### What to do:
The answer must be an exact copy of the lines from the one with "You are a computer-use agent. The" through the final line of the records below, with no pictures.

_ _ _

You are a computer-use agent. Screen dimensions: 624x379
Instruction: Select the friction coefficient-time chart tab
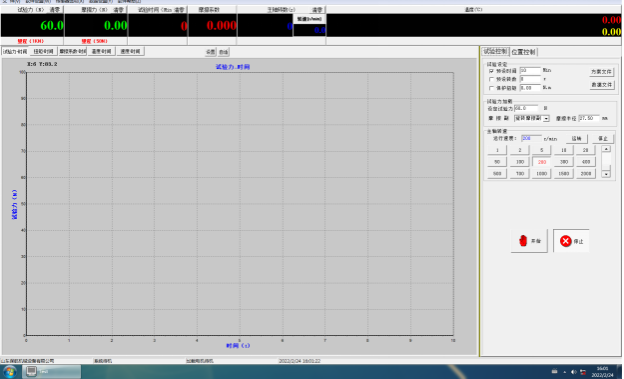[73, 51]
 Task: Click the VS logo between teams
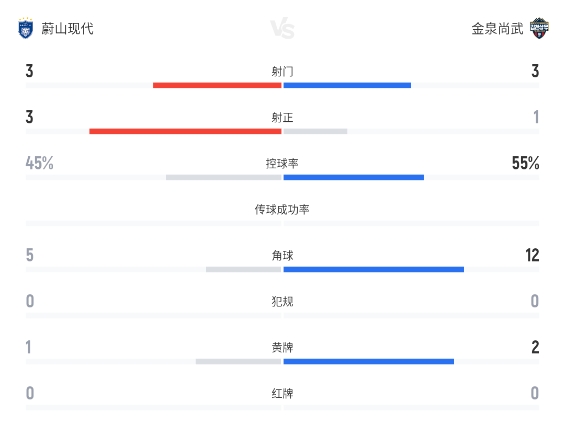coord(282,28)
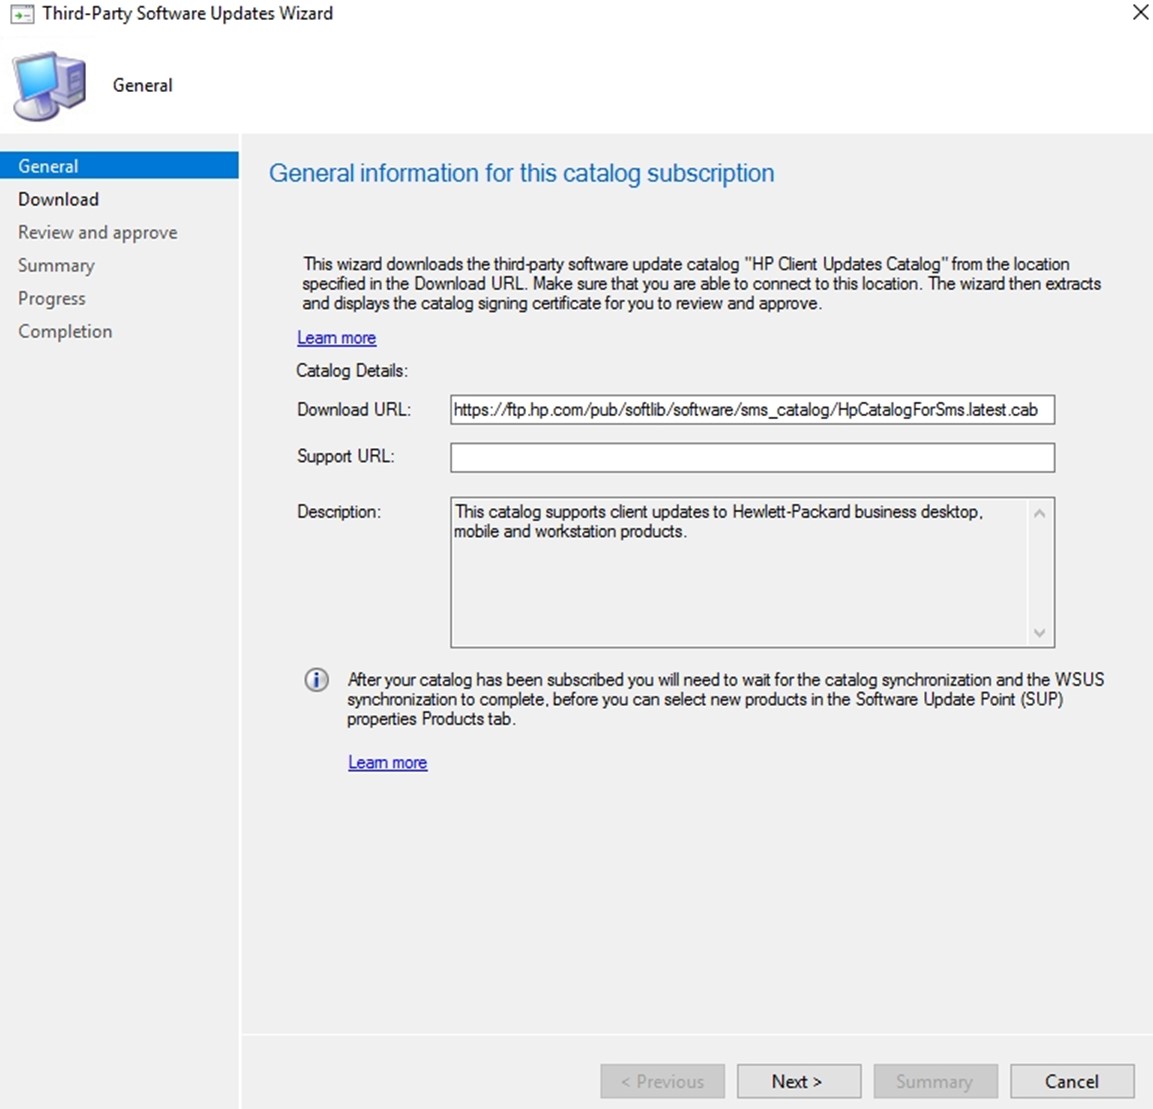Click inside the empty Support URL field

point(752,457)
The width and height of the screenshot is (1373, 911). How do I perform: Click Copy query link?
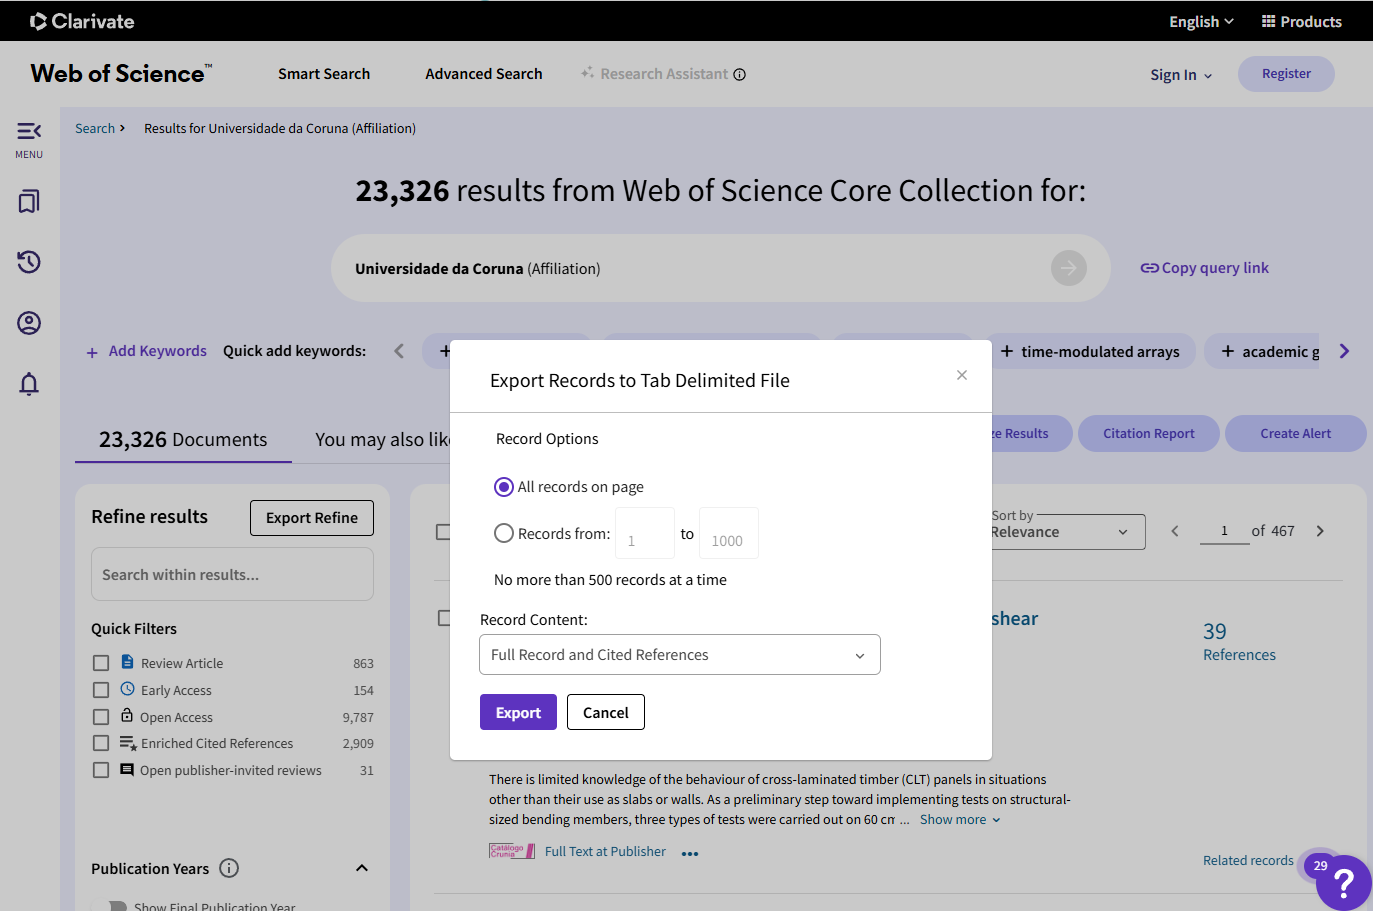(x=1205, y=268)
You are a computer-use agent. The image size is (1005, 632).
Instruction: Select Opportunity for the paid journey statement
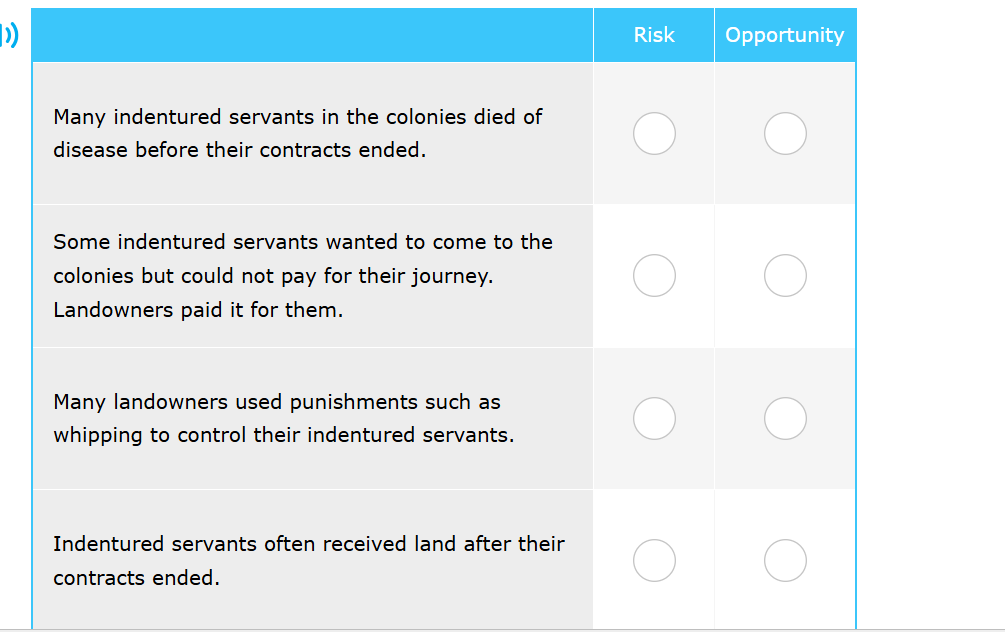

_ _ _

### Answer box:
You are a computer-use agent. The image size is (1005, 632).
Instruction: Select Opportunity for the paid journey statement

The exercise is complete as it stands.